Games and songs of American children

Part 13

Chapter 133,962 wordsPublic domain

"Where shall your father sleep?" "Sleep in the servant's bed." "Where shall the servant sleep?" "Sleep in the stable." "Where shall the pigs sleep?" "In the wash-tub." "Where shall we wash the clothes?" "Wash them in the river." "What if they should swim away?" "You can jump in and go after them."

On this the indignant mother chases her daughters, and whoever is first caught must take the mother's place.

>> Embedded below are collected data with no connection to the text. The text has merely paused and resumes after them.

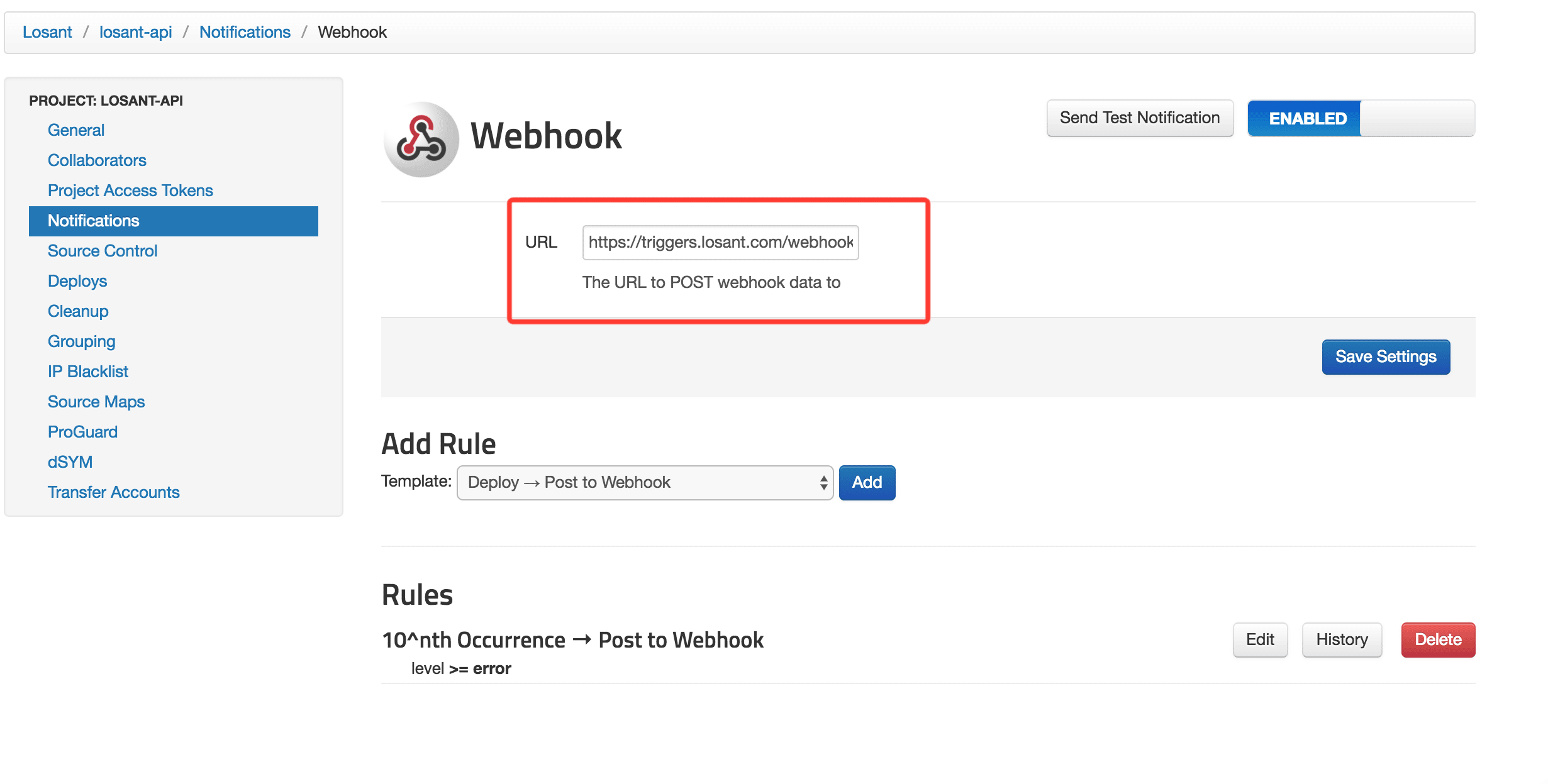The height and width of the screenshot is (784, 1548).
Task: Edit the 10^nth Occurrence rule
Action: pos(1260,640)
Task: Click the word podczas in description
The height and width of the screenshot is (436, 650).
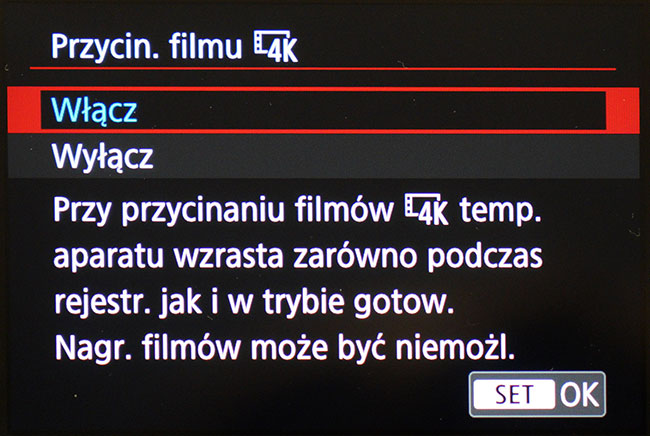Action: 485,257
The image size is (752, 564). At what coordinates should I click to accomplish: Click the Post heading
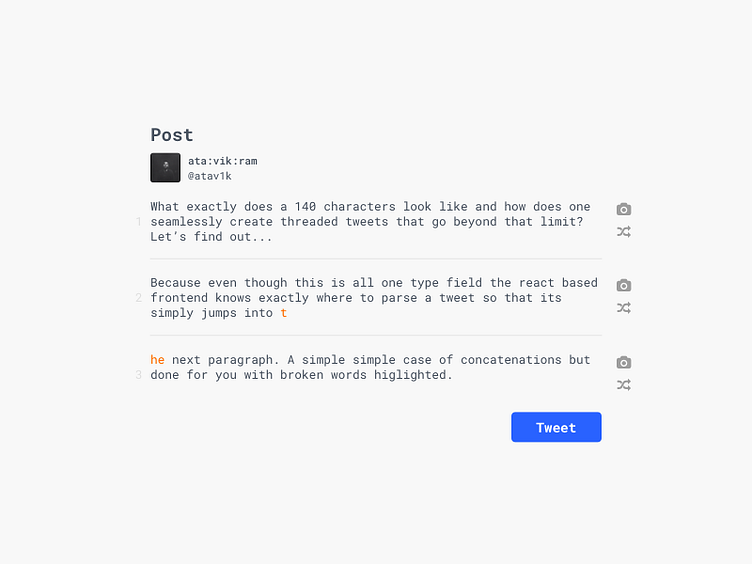point(172,135)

This game does not appear to be established in America, though we have heard of it as played in West Virginia. Our present version is from children lately arrived from England, where it seems to be a favorite.

No. 115.

_Stealing Grapes._

A circle of children with arms raised. Enter keeper of garden:

"What are you doing in my vineyard?" "Stealing grapes." "What will you do if the black man comes?" "Rush through if I can."

_New York._

This game is probably a recent translation from the German. It is also played in Italy in a more humorous form. The thief exclaims, as he picks each, "A delicious grape!" The guardian demands,

"What did you pick that grape for?" "Because it's first-rate." "What would you do if I took a stick and chased you?" "Pick a bunch and run."

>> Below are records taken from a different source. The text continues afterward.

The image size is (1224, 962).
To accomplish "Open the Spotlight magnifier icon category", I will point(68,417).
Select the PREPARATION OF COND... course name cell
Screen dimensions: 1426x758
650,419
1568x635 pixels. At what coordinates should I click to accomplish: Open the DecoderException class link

Which he accordingly does.

No. 116.

_Stealing Sticks._

A company of players divide, each having the same number of sticks, which they deposit on each side of a line; whoever crosses the line may seize a stick, but if caught is confined in a prison, marked out for the purpose.

This is the game of "Scots and English," and may be classed among sports originating in border warfare.

No. 117.

_Hunt the Squirrel._

A ring of players is formed, about the outside of which circles a child who carries a knotted handkerchief, with which he finally taps another on the shoulder, and starts to run round the ring. The child touched must pick up the handkerchief, and run in the opposite direction from the first. The two players, when they meet, must courtesy three times. The toucher endeavors to secure the other's place in the ring, failing which, he must begin again. As he goes about the circle, he recites the words:

Hunt the squirrel through the wood, I lost him, I found him; I have a little dog at home, He won't bite you, He won't bite you, And he _will_ bite you.

_Cambridge, Mass._

In Philadelphia, a corresponding rhyme begins:

I carried water in my glove, I sent a letter to my love.

A variation from New York:

I tis-ket, I tas-ket, A green and yel-low bas-ket. I sent a let-ter to my love, And on the way I dropp'd it.

The name of the game in England is "Drop-glove."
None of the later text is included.